Task details: Without adding or dropping anything, copy the entries below.

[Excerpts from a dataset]
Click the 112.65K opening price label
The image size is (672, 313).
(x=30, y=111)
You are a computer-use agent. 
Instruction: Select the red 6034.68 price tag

Reply to the task:
Click the 112.65K opening price label
The image size is (672, 313).
(x=30, y=111)
You are a computer-use agent. 
Instruction: Select the red 6034.68 price tag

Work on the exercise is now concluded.